Chinese firms bet on “Metaverse-like” experiences for FIFA World Cup

Chinese firms to offer World cup metaverse viewings, X2Y2 backtracks on royalties, and more. 

Chinese firms bet on “Metaverse-like” experiences for FIFA World Cup

The Chinese government made an ambitious plan to boost the nation's VR industry and now it seems local tech companies are using the World Cup to test run-their products. 

The efforts are part of a five-year plan released by the Chinese government in early November to boost the capabilities and development of the local virtual reality (VR) industry. 

Video streaming platform Migu is one of six Chinese firms that has secured the rights to show the World cup and plans to create a Metaverse-like space accessed through VR headsets for users to watch a Livestream gaming experience in VR.

ByteDance who owns TikTok and its Chinese version Douyin received licensing rights to air the competition with ByteDance's VR headset subsidiary Pico offering live broadcasts of the World Cup with the ability for users to create and hangout in digital rooms to watch the game together. 

The World Cup is seemingly being used by China's nascent VR industry as a testbed for the technology the country's Ministry of industry and information technology along with four other agencies, pushed an ambitious industry plan on Nov 1.

The five-year plan for 2022 to 2026 outlined that China wants to bolster its VR industry and ship over 25 million units to the tune of $48.56 billion, the aim doesn't clarify if its unit target is annually or cumulative over the life of the plan. 

X2Y2 firm rolls out back optional royalties, and NFT marketplace X2Y2 has backtracked on its opt-in royalties play saying in a Nov 18, Twitter thread that it will again enforce creator royalties on all existing and new collections.

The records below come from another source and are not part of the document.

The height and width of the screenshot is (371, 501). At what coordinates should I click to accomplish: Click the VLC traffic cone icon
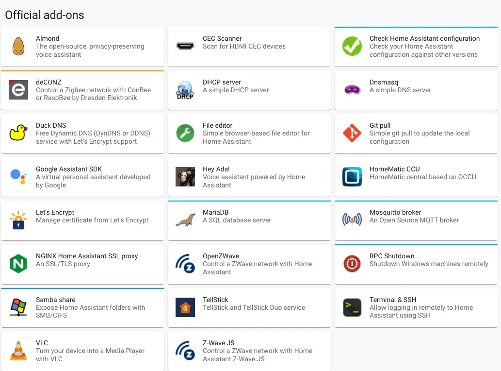tap(18, 351)
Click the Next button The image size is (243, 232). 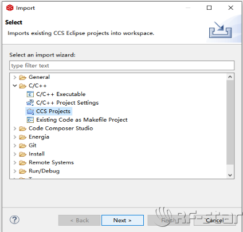[x=123, y=221]
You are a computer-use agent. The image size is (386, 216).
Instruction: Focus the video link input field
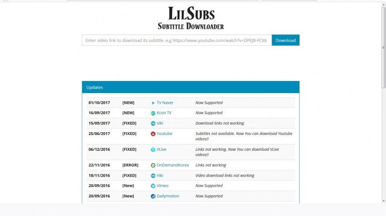point(177,40)
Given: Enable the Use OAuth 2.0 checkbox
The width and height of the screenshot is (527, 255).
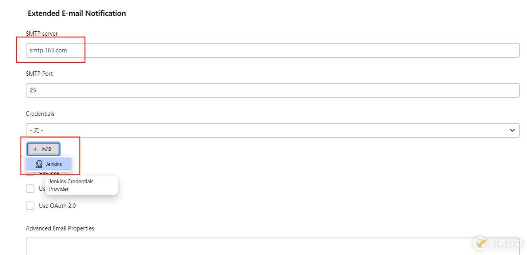Looking at the screenshot, I should (30, 206).
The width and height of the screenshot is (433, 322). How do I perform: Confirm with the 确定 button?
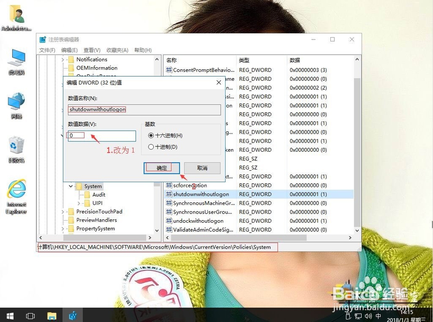tap(162, 168)

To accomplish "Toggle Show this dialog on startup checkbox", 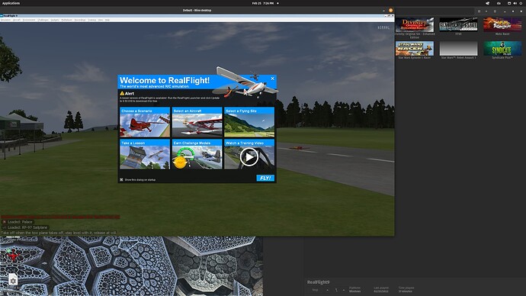I will click(121, 179).
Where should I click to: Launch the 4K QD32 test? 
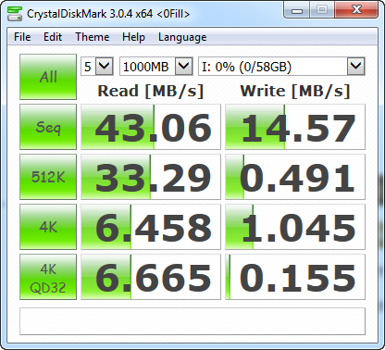(48, 277)
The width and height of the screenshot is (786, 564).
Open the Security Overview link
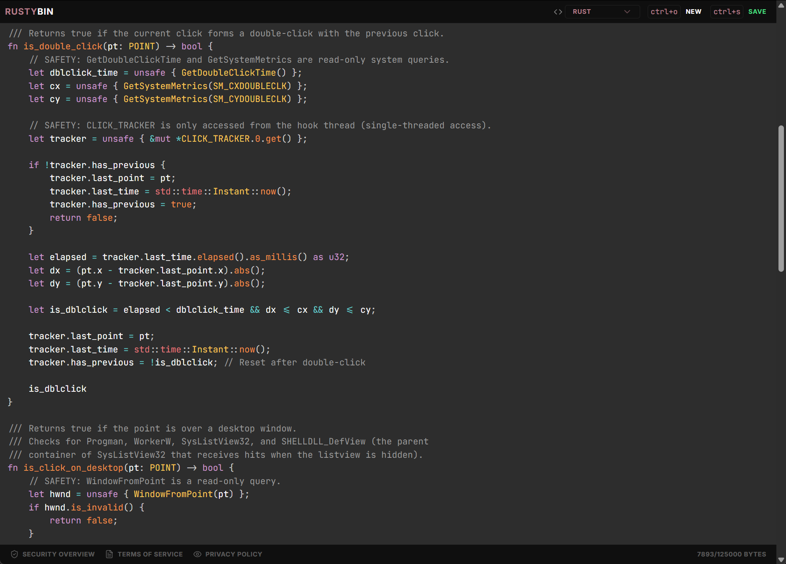point(59,554)
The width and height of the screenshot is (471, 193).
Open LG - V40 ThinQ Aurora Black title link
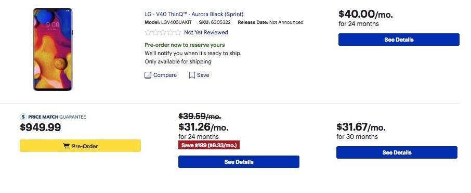pyautogui.click(x=194, y=14)
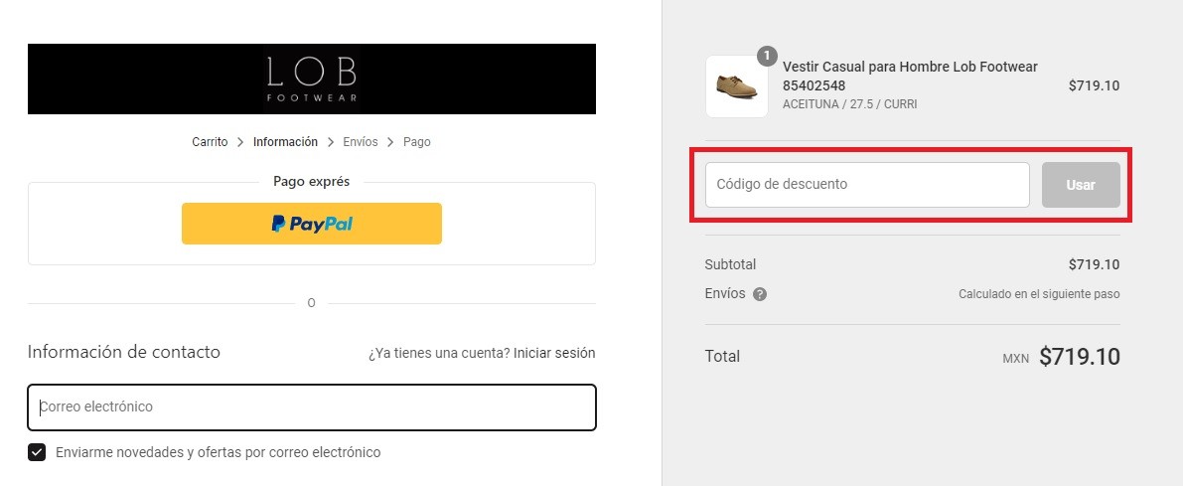Click the MXN total amount $719.10
This screenshot has height=486, width=1183.
(x=1080, y=357)
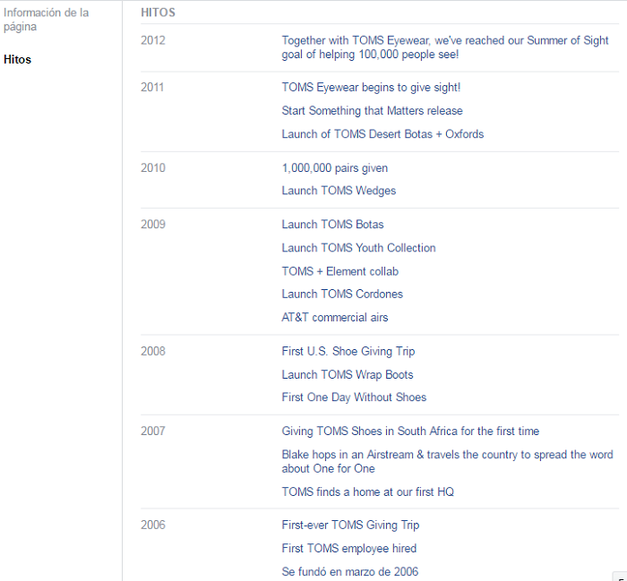Click the Launch TOMS Wedges link
Screen dimensions: 627x581
339,191
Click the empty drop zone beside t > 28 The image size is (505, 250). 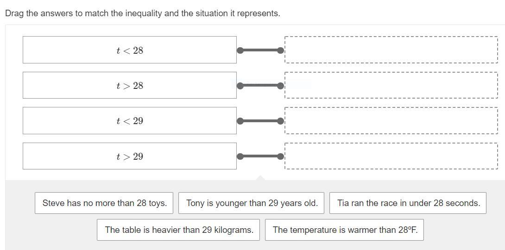click(x=391, y=85)
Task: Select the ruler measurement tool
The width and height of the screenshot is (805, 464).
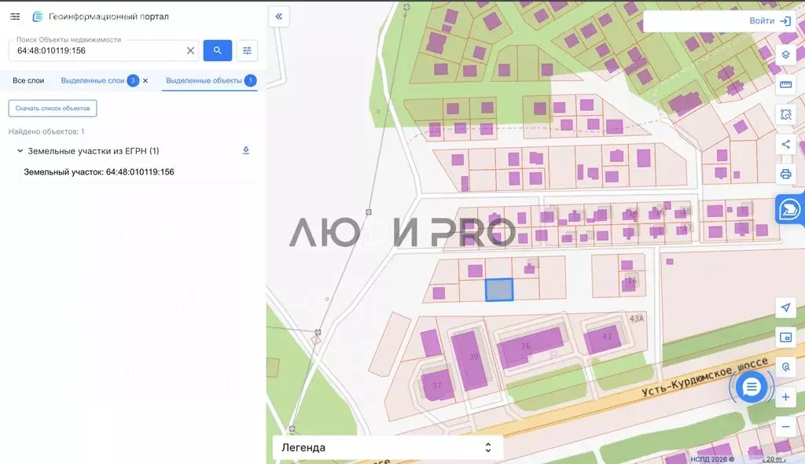Action: pos(785,85)
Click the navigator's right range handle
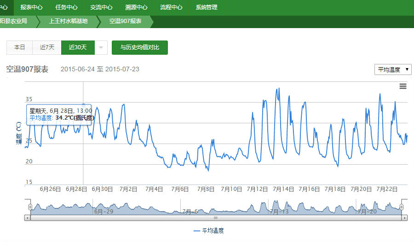Image resolution: width=414 pixels, height=242 pixels. pyautogui.click(x=402, y=207)
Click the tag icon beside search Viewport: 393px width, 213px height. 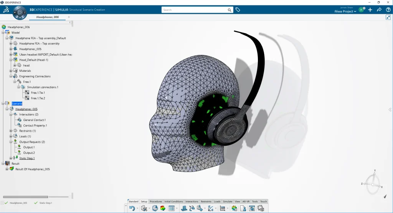click(x=238, y=10)
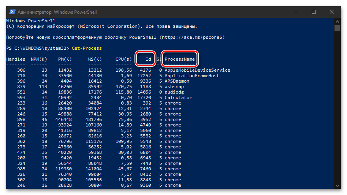The height and width of the screenshot is (195, 347).
Task: Click the audiodg process name
Action: (174, 92)
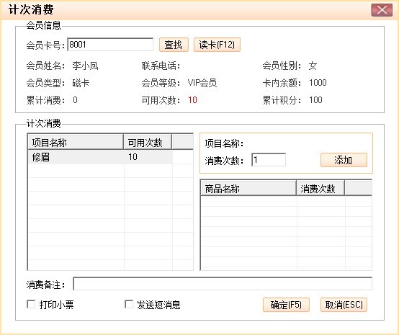Confirm with the 确定(F5) button
Image resolution: width=399 pixels, height=335 pixels.
(x=286, y=305)
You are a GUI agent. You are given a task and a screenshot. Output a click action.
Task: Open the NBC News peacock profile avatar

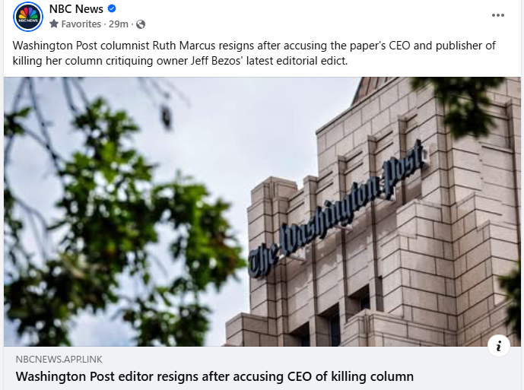[28, 17]
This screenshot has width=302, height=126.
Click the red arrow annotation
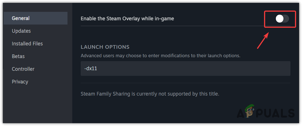pyautogui.click(x=263, y=40)
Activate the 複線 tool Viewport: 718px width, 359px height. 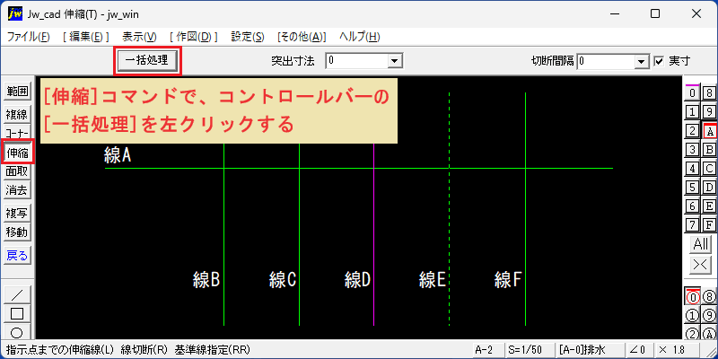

The Marketplace was one of the first to introduce optional royalties in August moving to a Flexible Royalty that allows buyers to set the amount they want to pay it received mixed reactions from the NFT community. 

X2Y2 said it decided to reinstate royalty enforcement after taking a page from its peer OpenSea which decided on Nov 9. 

X2Y2 also admitted many new collections are using OpenSea royalty enforcement tools that blacklist NFTs on markets that don't enforce royalties.